It will be good to get back to a more routine pace of life once I sail this book out into the world. I have missed the easy rhythm of our life these last few months, and I know that even though I am here every single day, my family has been missing me. Not only my physical presence when I am shut up in the other room, but my mind, which has been greatly preoccupied with learning how to make a book. I am grateful to them for giving me so much time to make this decade-old dream of publishing a book a reality. And I am glad that they have seen me struggle. I have no doubt that my daughters and sons alike will, in their lifetimes, frequently wrestle with the illusive balance of the creative and sacred everyday life.

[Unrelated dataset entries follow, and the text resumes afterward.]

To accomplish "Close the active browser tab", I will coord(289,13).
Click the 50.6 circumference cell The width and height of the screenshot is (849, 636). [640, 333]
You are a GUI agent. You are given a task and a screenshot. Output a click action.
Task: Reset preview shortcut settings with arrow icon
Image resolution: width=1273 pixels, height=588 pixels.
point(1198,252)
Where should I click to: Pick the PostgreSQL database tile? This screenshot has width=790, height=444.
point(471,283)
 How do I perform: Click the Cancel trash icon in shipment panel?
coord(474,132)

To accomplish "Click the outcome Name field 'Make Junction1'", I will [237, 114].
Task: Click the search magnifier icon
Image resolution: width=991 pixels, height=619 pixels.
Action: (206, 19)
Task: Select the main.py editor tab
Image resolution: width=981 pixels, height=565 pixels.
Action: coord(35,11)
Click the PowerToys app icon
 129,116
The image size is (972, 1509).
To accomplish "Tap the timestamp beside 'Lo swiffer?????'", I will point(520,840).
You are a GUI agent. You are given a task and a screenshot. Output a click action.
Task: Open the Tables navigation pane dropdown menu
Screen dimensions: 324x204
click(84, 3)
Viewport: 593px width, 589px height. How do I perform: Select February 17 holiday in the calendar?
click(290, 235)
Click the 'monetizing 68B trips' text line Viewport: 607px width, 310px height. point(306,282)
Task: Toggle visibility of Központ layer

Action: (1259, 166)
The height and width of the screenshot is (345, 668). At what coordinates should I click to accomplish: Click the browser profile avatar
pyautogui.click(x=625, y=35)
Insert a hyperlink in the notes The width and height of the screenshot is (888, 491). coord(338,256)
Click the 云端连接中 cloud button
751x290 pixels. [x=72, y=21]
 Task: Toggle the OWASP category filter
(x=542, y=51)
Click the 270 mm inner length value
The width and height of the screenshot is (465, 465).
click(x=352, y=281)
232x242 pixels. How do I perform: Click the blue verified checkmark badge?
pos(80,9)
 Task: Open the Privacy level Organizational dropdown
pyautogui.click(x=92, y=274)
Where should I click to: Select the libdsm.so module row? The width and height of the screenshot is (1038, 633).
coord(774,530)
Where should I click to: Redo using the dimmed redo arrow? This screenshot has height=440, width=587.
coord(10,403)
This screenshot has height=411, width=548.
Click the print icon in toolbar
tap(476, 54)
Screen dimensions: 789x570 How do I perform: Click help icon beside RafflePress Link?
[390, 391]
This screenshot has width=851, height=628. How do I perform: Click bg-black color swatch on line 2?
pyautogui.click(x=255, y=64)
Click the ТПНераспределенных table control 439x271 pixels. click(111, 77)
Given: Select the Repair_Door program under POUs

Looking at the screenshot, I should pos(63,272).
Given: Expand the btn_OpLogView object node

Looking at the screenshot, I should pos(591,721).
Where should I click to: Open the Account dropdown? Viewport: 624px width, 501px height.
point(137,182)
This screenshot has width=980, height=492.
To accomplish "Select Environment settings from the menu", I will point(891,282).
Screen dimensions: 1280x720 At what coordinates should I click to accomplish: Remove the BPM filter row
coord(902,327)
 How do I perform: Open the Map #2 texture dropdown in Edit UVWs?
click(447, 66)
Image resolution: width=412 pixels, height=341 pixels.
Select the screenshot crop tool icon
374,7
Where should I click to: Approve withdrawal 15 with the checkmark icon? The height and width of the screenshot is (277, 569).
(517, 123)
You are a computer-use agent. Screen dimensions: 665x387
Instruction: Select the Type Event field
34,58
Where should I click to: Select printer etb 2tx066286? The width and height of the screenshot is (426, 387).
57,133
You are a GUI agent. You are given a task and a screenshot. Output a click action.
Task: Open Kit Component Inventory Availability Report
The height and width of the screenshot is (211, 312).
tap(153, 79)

After having eight children, I can honestly say that writing this book feels a lot like birthing a baby. I have already been through transition. I would dare to say I have maybe already delivered the book. Now I am just waiting to get the dismissal paperwork and the car seat check so I can take my baby home.
I started reading C.S. Lewis’s last novel, Till We Have Faces, this week. I’m listening to it while I catch up on dishes and laundry at the end of the workday. The book is mesmerizing and strikingly different from his others, though it reminds me most of The Great Divorce, which is my favorite. There was a line I read this morning that hit me. The narrator has a fire shut up in her to write a story. That is what the book is about—the story that she must tell. She says, “I was with book as a woman is with child.”
Those words hit me because I know this feeling now. It brings to mind that this is the time that I am usually, based on the pattern of the last 15 years, great with child and due any day. This is the longest stretch by far I have gone without a child in my womb. There is a bit of bittersweet poetry to this. Even though there is really no comparison between a beautiful, living newborn and a flutter of pages that hold a few thousand words, still it does feel like birth. And I have felt great “with book” as all of the peripheries of my life have receded while I turn to this work that only I can do. It is, like birth, a turning inside-out. A process that must be gone through, every detail of it, to get to the moment of joy at the end.
The joy is coming, friends!
Here I am, holding the blessed book in my hands. I have sent off for one more proof to double-check every last thing. I hope to have news of the delivery date soon! Sincere thanks for being here, for bearing witness to the work of my life, and for being a part of this book-birth story.